# Ask: DVI and S-video -- both hot?



## DanC-P (Jan 20, 2005)

I had read that all of the 811 video outputs are hot at the same time. I am using the DVI and composite outputs with no problem. When I try to also connect a TV using the s-video output there is no signal. Any thoughts? Thanks, Dan


----------



## Jason Nipp (Jun 10, 2004)

The 811's SD and HD outputs are active at the same time. This should work. I would check you other TV to see if it has a toggle in one of the menus to turn it's S-Video input on.


----------



## Mikey (Oct 26, 2004)

Jason Nipp said:


> The 811's SD and HD outputs are active at the same time. This should work. I would check you other TV to see if it has a toggle in one of the menus to turn it's S-Video input on.


I just tried it. It works. Right now using component, DVI and s-video, all on the same TV.


----------



## olgeezer (Dec 5, 2003)

Ussually products place priorities on s-video and composite inputs. They share an output on the 811 and should share an input on your tv. Disconnect the yellow composit jack and connect the S-video jack into the same input on the tv (Ie input one; s-video connected yellow composit not connected red and white audio connected if using tvs analog audio)


----------



## Mikey (Oct 26, 2004)

● ● ● ● ● ● ●

[GIVEN PROBLEM 1] Translate this sentence from the forum thread on the 811's video outputs into Spanish: "The 811's SD and HD outputs are active at the same time."
[GIVEN PROBLEM 2] Please reproduce the forum thread on the 811's video outputs from "## olgeezer (Dec" up to and including "tvs analog audio)".
[GIVEN PROBLEM 3] Carry on the forum thread on the 811's video outputs from the point where it stops.
The material that comes next has nothing to do with this.

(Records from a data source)

● ● ● ● ● ● ●

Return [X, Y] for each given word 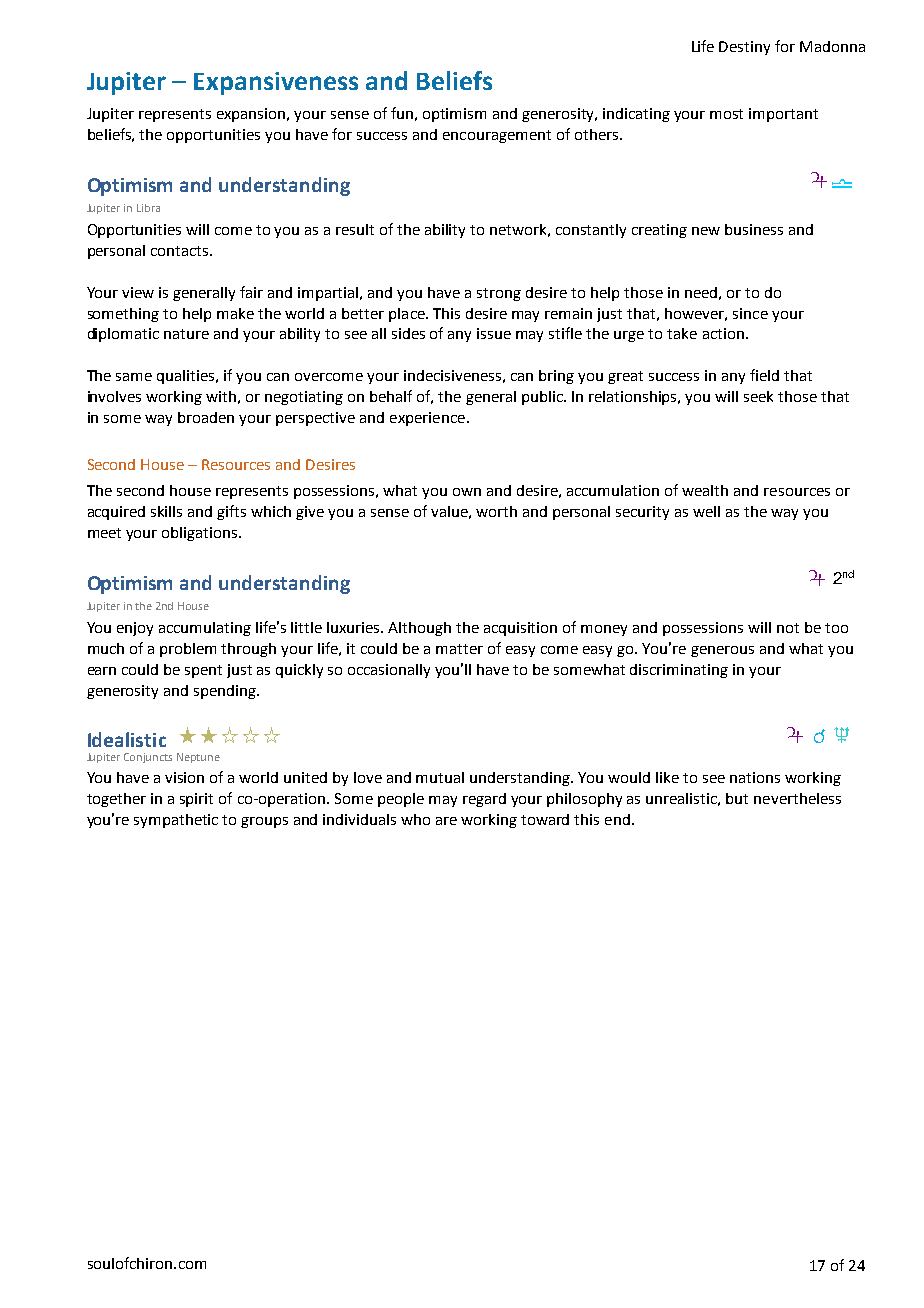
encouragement [497, 136]
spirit [196, 800]
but [737, 798]
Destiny [744, 48]
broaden [206, 417]
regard [484, 800]
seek [758, 396]
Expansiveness [276, 83]
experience [427, 419]
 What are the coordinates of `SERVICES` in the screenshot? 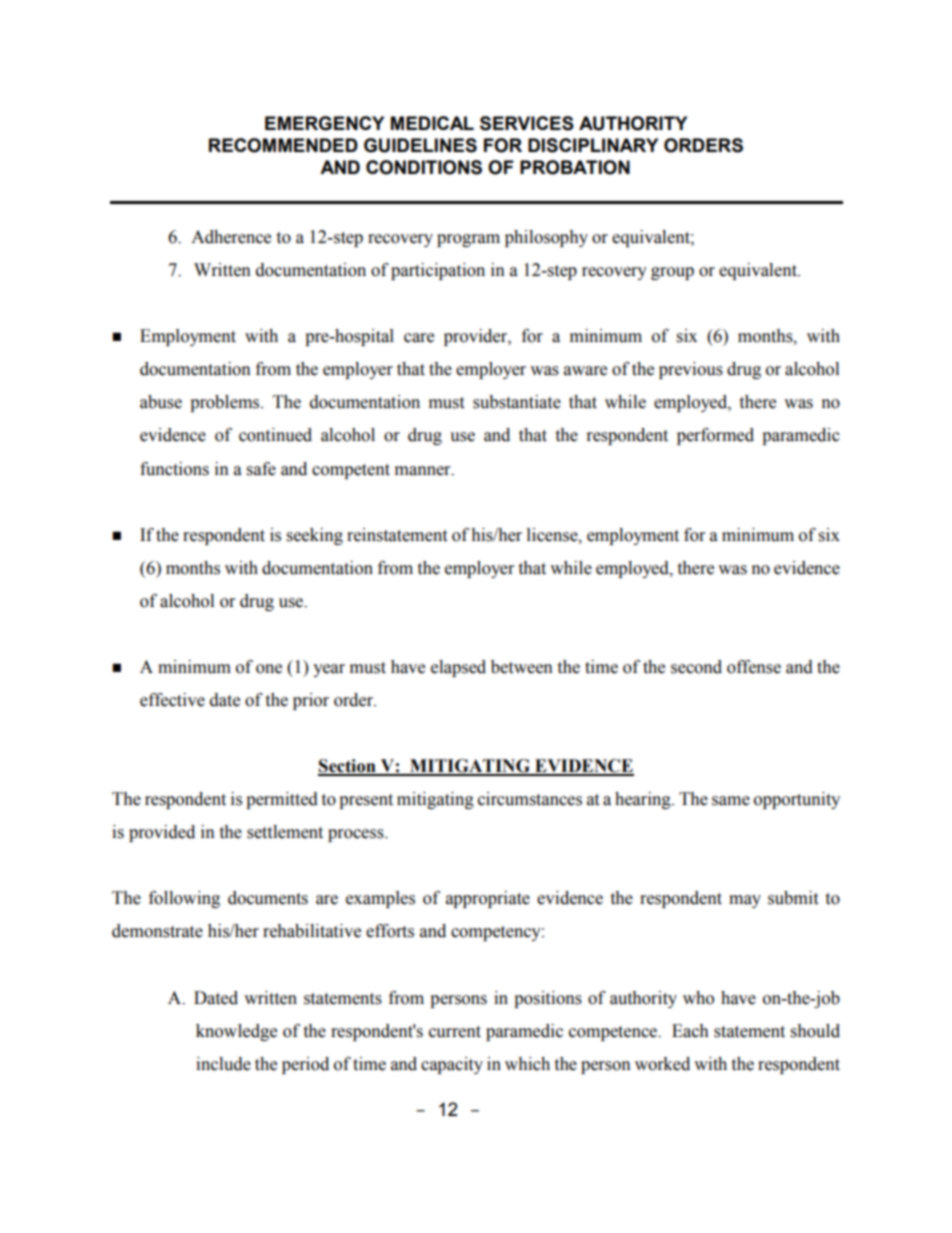 It's located at (527, 123).
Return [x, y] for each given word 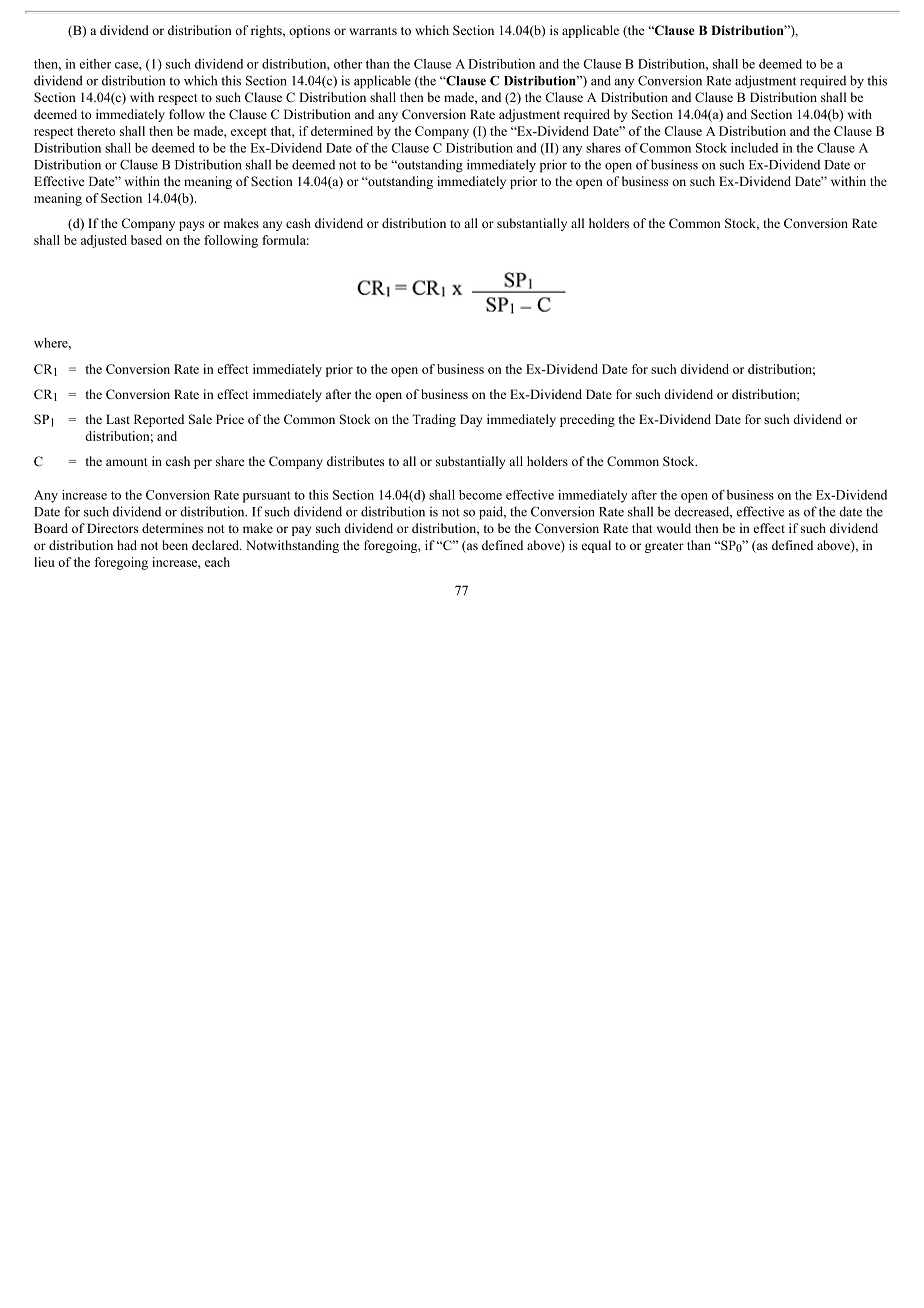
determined [342, 131]
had [127, 545]
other [348, 64]
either [95, 64]
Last [118, 419]
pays [191, 226]
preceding [587, 420]
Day [471, 420]
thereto [96, 131]
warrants [373, 31]
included [754, 148]
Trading [434, 420]
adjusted [104, 241]
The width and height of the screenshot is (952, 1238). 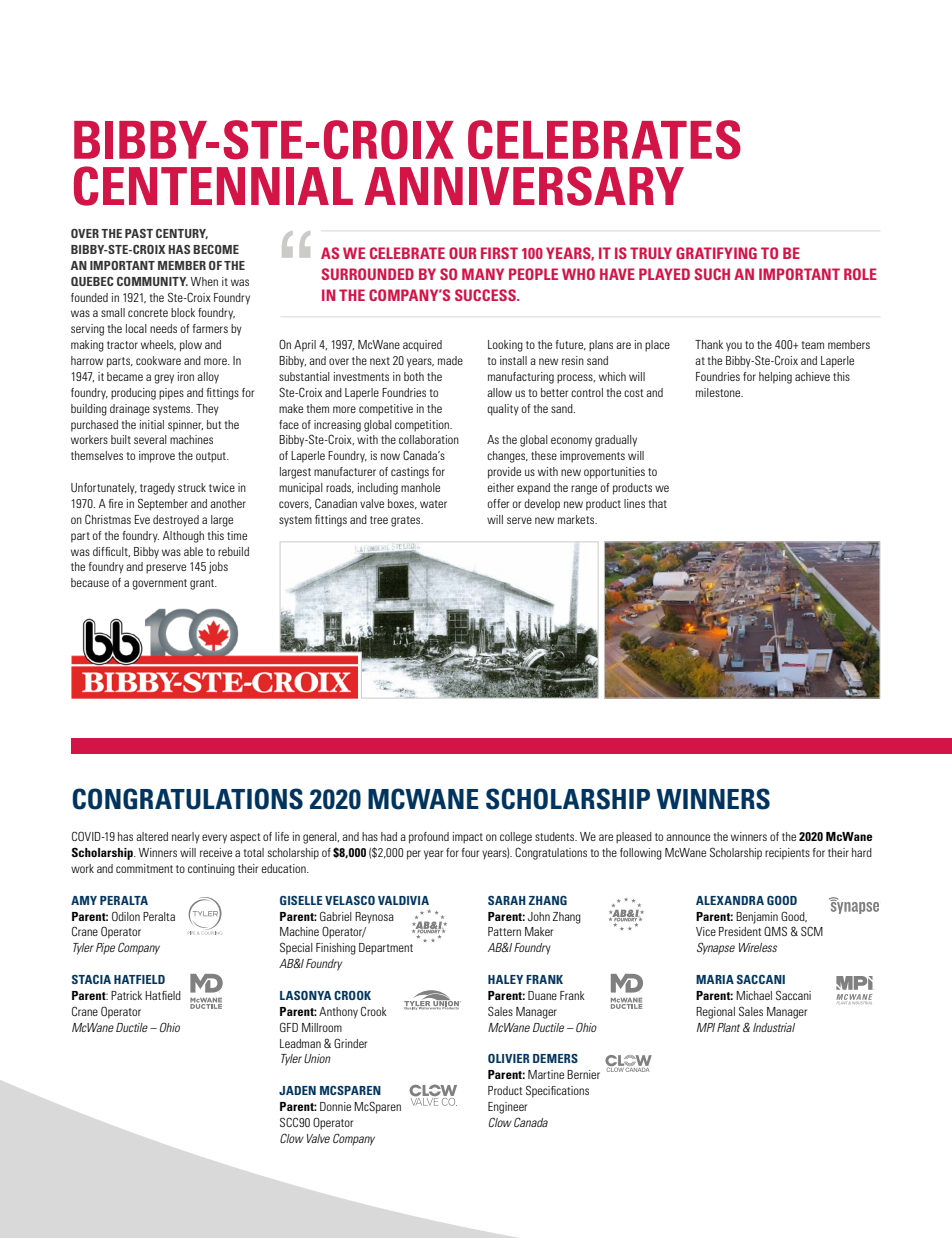 What do you see at coordinates (524, 186) in the screenshot?
I see `ANNIVERSARY` at bounding box center [524, 186].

● ● ● ● ● ● ●

[RESULT 1] Las salidas SD y HD del 811 están activas al mismo tiempo.

[RESULT 2]
## olgeezer (Dec 5, 2003)

Ussually products place priorities on s-video and composite inputs. They share an output on the 811 and should share an input on your tv. Disconnect the yellow composit jack and connect the S-video jack into the same input on the tv (Ie input one; s-video connected yellow composit not connected red and white audio connected if using tvs analog audio)

[RESULT 3]
olgeezer said:


> Ussually products place priorities on s-video and composite inputs. They share an output on the 811 and should share an input on your tv. Disconnect the yellow composit jack and connect the S-video jack into the same input on the tv (Ie input one; s-video connected yellow composit not connected red and white audio connected if using tvs analog audio)


Oops! He wrote composite, I read component. :shrug:


----------



## Jason Nipp (Jun 10, 2004)

OOPs, me too


----------



## DanC-P (Jan 20, 2005)

Jason Nipp said:


> OOPs, me too


It would have been nice if they could have come up with a less similar naming convention than composite/component  . Here's the deal -- I have an older HK receiver that does not have an s-video input so I use the composite video out for that to send SD video to my TV (which also does not have s-video). Although I like the quality of the HD signal the 811 sends to my projector using a DVI cable, I don't like the look of the SD material. I'd like to see if using s-video the picture might look better as my projector does a good job deinterlacing and cleaning up 480i signals. When I try to hook up the projector using s-video, there's no signal. I guess I'll try pulling out the composite cable to see if that makes a difference.

Thanks,

Dan


----------



## rocatman (Nov 28, 2003)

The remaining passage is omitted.